Un modus operandi avec le Hamas

Tout cela, Benyamin Nétanyahou le sait. Voilà pourquoi il cherche un modus operandi avec le Hamas. Une guerre lui assurerait une popularité immédiate dans les sondages, puis une chute aussi spectaculaire dès lors que l’armée s’embourberait. Et comment pourrait-il en être autrement, sans buts de guerre atteignables ? Dans son allocution solennelle, le 18 novembre, M. Nétanyahou a prétendu qu’il avait « un plan », en référence à Gaza. Le feu vert accordé au transfert par le Qatar de 15 millions de dollars (13,2 millions d’euros) en liquide pour payer les fonctionnaires s’inscrirait dedans, même si les photos des valises de billets ont eu un effet désastreux dans l’opinion publique.
La population du sud d’Israël a toutes les raisons d’être anxieuse et exaspérée. Pourtant, les factions se sont gardées d’employer tous les moyens à leur disposition et de viser Tel-Aviv, par exemple. De même, l’armée israélienne a procédé à des frappes très calculées sur des sites attribués au Hamas et au Jihad i slamique, dont beaucoup étaient des coups d’épée dans l’eau. Cette façon de tendre l’élastique sans le rompre avait déjà été observée lors des autres escalades militaires de 24 heures recensées depuis six mois. Chacun met en scène sa force, mais personne ne veut la mettre à l’épreuve de l’adversaire.

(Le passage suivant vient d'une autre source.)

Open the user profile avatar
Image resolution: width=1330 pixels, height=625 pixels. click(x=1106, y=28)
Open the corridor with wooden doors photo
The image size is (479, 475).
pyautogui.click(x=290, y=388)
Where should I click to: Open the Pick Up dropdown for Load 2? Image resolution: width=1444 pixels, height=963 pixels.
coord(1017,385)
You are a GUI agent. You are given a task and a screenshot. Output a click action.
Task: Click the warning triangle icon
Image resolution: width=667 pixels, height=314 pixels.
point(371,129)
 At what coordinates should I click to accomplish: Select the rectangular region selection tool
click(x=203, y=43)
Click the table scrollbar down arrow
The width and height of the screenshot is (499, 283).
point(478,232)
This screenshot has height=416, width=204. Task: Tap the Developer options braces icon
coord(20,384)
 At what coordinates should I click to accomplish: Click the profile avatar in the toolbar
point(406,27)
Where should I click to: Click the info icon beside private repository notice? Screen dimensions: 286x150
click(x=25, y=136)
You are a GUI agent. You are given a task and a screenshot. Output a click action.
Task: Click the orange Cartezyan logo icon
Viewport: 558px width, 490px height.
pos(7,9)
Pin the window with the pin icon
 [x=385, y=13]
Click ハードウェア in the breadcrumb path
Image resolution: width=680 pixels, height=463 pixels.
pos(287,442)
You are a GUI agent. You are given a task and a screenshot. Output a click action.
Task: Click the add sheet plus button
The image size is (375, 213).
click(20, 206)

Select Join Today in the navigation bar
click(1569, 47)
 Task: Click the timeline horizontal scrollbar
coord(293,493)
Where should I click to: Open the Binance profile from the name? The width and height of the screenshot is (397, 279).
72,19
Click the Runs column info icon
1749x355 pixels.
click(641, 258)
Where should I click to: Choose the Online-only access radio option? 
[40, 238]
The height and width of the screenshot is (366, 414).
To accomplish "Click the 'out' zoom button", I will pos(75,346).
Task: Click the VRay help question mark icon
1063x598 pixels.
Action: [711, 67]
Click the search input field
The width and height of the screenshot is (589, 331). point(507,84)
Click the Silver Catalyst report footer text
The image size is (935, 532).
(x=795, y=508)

Cela étant posé, la lucidité de M. Nétanyahou sur les dangers d’une guerre est celle d’un myope au milieu d’aveugles. Il refuse en effet de sortir de la gestion de crise, ce traitement circulaire sans fin consistant à bombarder ponctuellement Gaza, puis à trouver des pansements ; à user de balles réelles, puis à discuter avec les Egyptiens et les Nations unies d’améliorations possibles pour l’électricité et les eaux usées. Il ne s’agit jamais de modifier le cadre politique et militaire qui enserre Gaza, mais de s’assurer de son étanchéité. Les pestiférés restent dans leur enclos, seule la taille de leur écuelle varie.